Los gatos se comunican a través de lenguaje gestual, que suele incluir posturas, expresiones faciales y vocalizaciones. A diferencia del gato doméstico que convive en la familia, el gato comunitario (de colonia felina) suele adaptar su repertorio comunicativo. En este artículo, nos vamos a centrar en los gatos de colonia y no sociales, así como en las principales señales del gato comunitario que podemos encontrar y su significado.
Comportamientos para evitar enfrentamientos
Los “callejeritos” también muestran un lenguaje corporal muy evidente en:
- el movimiento del cuerpo
- las orejas
- la cola
- y la mirada
En este caso, como estrategia principal, apartar la mirada (mirar fijamente, se considera un “reto visual” en felinos, igual que en perros) es una forma de reducir la tensión de una interacción y tratar de evitar enfrentamientos.
Estrategias más sutiles, como bostezar o moverse en círculos son menos comunes en gatos de la calle, donde el espacio es un factor importante para las hembras y, sobre todo, para los machos, cuyo territorio ocupa el entorno de varias gatas.
En cambio, sí reaccionan con mayor rapidez a situaciones en las que se dan “posiciones jerárquicas”, como el acecho, el reto visual, la piloerección o las vocalizaciones, tan típicas en gatos comunitarios (sobre todo, en épocas de celo).
Las principales señales de calma del gato comunitario
A grandes rasgos, los gatos de las colonias felinas deberían mostrar, sobre todo, señales de inseguridad o suspicacia hacia las personas. A menudo, estos gatos (sobre todo, por malas prácticas que se hacen con buena fe) socializan y se vinculan a cuidadores y alimentadoras.
El lenguaje más común que podemos ver es:
- Mayor movilidad de las orejas, que indican dónde está puesta la atención del gato: una herramienta básica de supervivencia para ellos y una señal útil para las personas que hacen CER.
- El gato “callejero” no es hablador. A diferencia del gato familiar, el felino no social apenas vocaliza. En las colonias, suele reducirse mucho este tipo de comportamientos: a la monta, reclamar espacio o por instinto maternal.
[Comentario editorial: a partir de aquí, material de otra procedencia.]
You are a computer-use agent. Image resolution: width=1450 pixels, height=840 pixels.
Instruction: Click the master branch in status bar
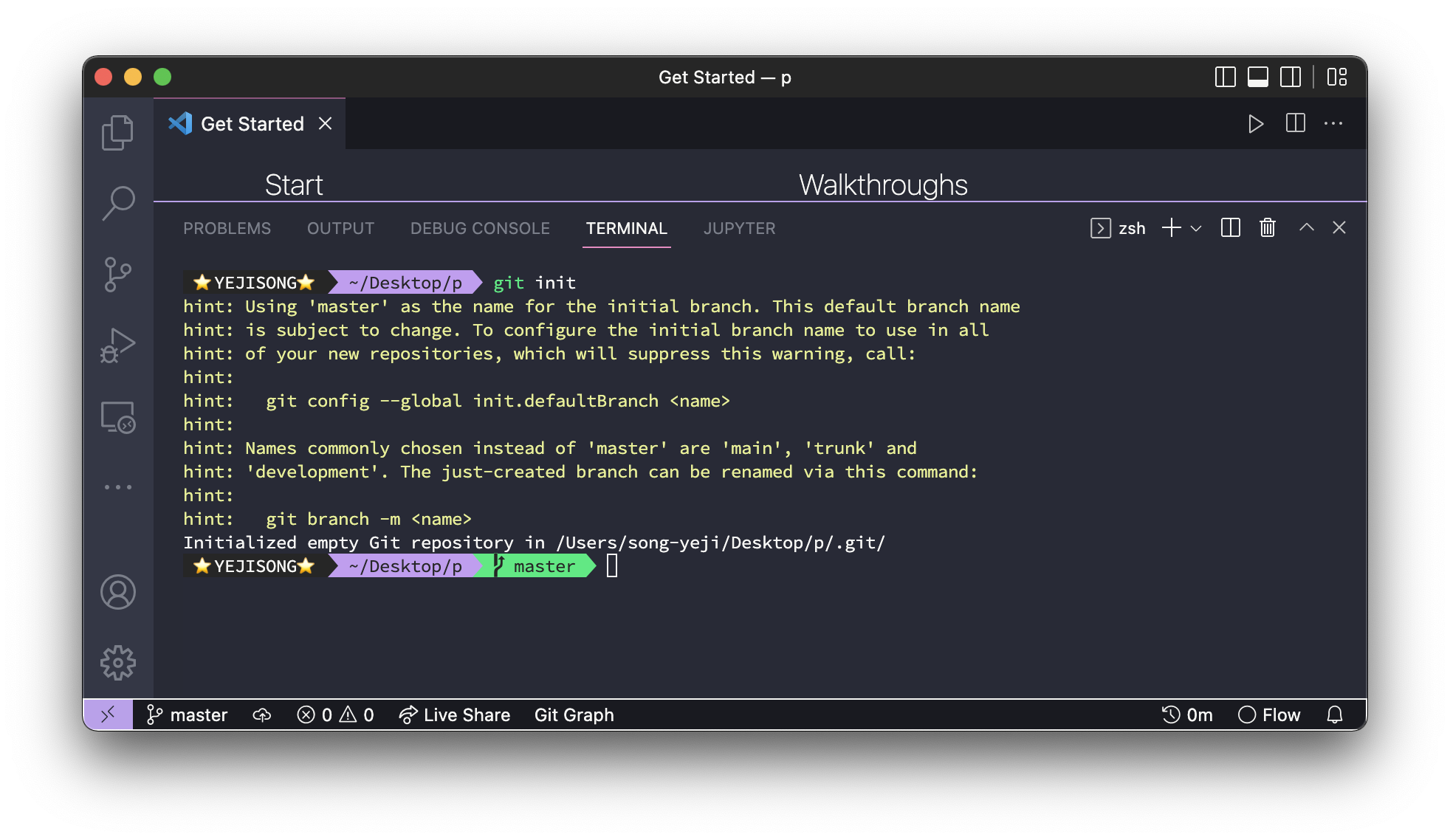(188, 715)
- La relación humano-animal es lo que ha hecho que el gato maúlle después de la etapa infantil de su desarrollo: cuanto menos socializado esté, menos probable es que maúlle y emita otras vocalizaciones.
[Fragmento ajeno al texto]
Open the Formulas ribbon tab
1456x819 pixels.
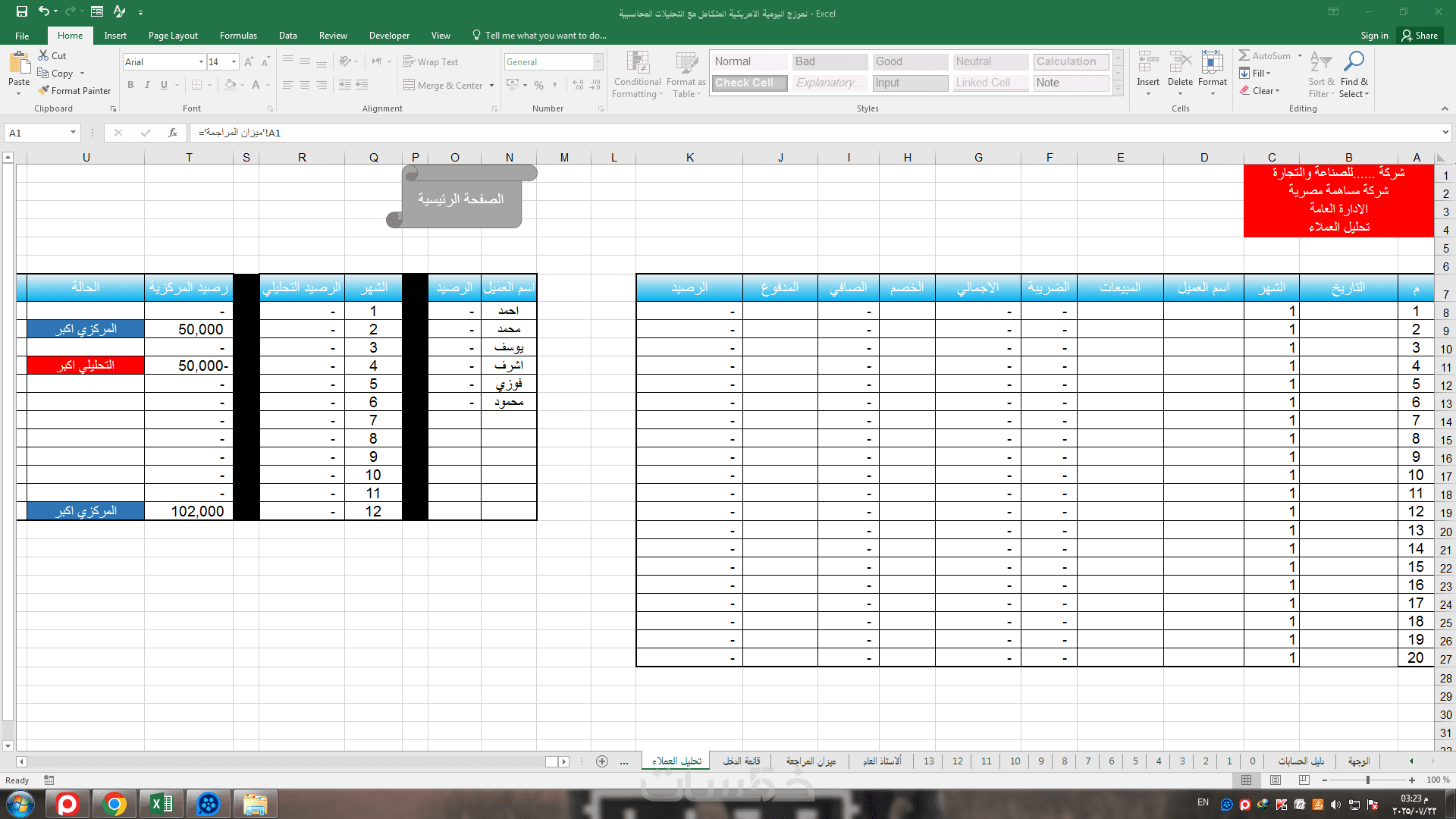(x=238, y=36)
- Estirar el cuello, con el objetivo de oler, explorar, inspeccionar, escuchar o atender ante estímulos de todo tipo: el gato comunitario debe acechar, cazar y esconderse de otros predadores
- Sobre la gestualidad que vimos en el artículo general sobre señales de calma, arquear la espalda (inseguridad), ladearse hacia un costado (cuando se siente amenazado) y agacharse y agazaparse (acechar, atacar, huir) son tres de las señales más habituales en los gatos comunitarios
El lenguaje gestual de cara a las capturas CER
Si colaboras o te interesan los proyectos CER, no obstante, es probable que estés buscando señales que te ayuden a intervenir de forma más eficaz.
En este caso, presta atención a los puntos siguientes:
- Recoger el cuerpo mientras come (posición encogida con el rabo recogido) es una señal que te indica que el gato tiene hambre, le está “superando” el estímulo que tiene delante (la comida) y confía en la situación
- Si un gato del grupo o de la colonia confía y se acerca (hacia una jaula, una persona, etcétera) es más probable que el resto de los gatos se acerquen. Esto suele cumplirse junto a otros criterios complementarios, por ejemplo: gato joven observando a un gato viejo, gata embarazada y gata que no lo está, hembras con machos…
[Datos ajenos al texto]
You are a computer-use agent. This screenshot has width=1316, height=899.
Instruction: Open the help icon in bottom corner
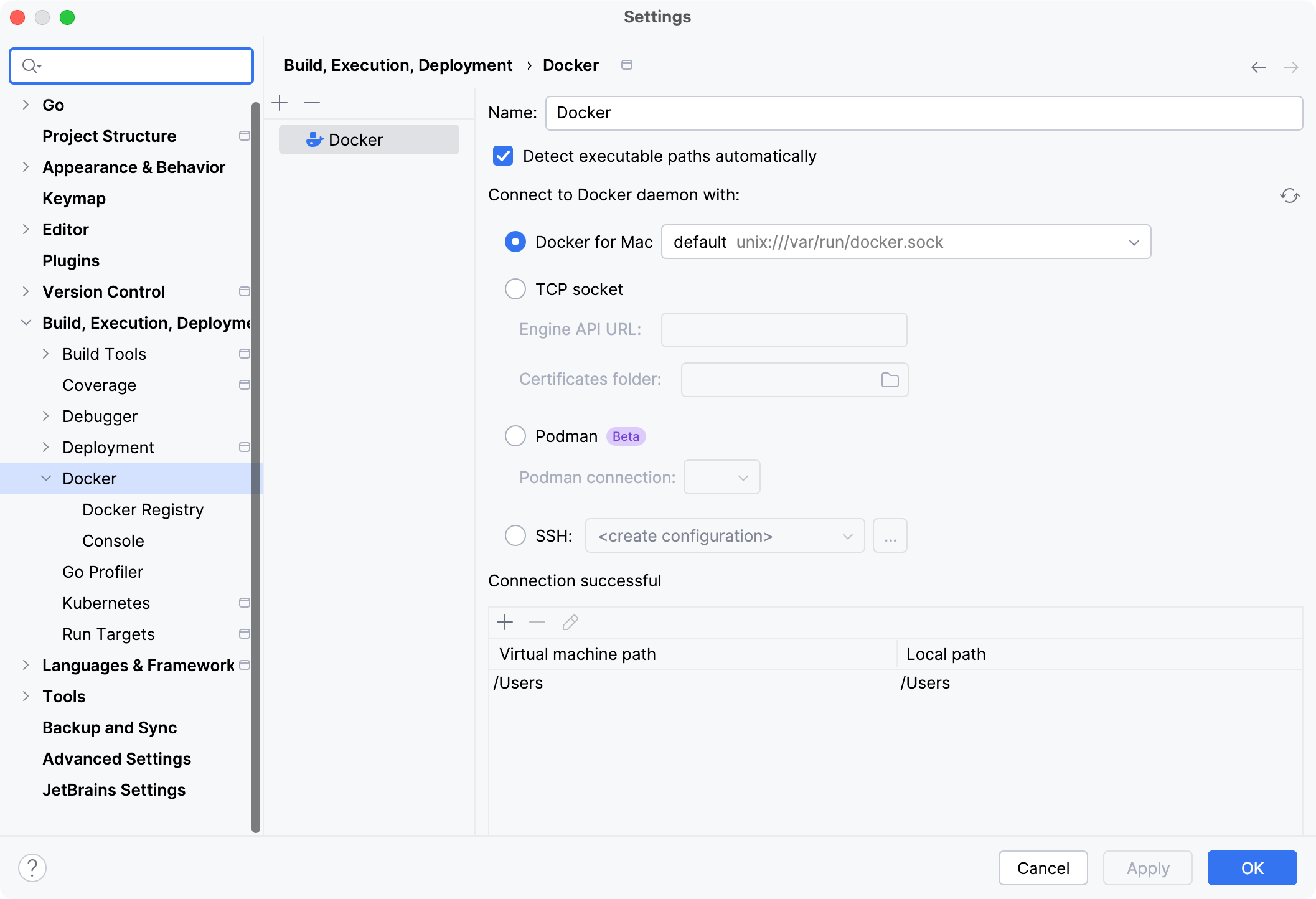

- Igual que ocurre con perros, la interposición corporal funciona igual. Si se da «mediación» por «interposición» (o sea, si un gato tiene a otro delante impidiendo el paso), el segundo felino evitará continuar o mostrar interés
Por último, ten en cuenta que la presencia de gatos enteros (sin esterilizar) en un grupo suele definir el comportamiento de la colonia o el grupo, que normalmente dejan más espacio a este por miedo, jerarquía o territorialidad. En hembras, ocurre algo similar en ausencia de un gato macho, si bien los territorios de las hembras suelen ser notablemente más pequeños que el de los machos.
De cara a las capturas de un proyecto CER, conocer el lenguaje corporal de los gatos es una herramienta básica para poder comprender el entorno, a los animales y llevar a cabo capturas con éxito.